Reproduce the entries below in full and without error.

━━━ Task input

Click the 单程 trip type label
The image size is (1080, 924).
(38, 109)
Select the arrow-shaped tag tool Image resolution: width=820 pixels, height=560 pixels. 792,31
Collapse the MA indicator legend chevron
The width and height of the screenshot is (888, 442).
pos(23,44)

━━━━━━

[Solved problem]:
Click the 单程 trip type label
The image size is (1080, 924).
(38, 109)
Select the arrow-shaped tag tool Image resolution: width=820 pixels, height=560 pixels. 792,31
Collapse the MA indicator legend chevron
The width and height of the screenshot is (888, 442).
pos(23,44)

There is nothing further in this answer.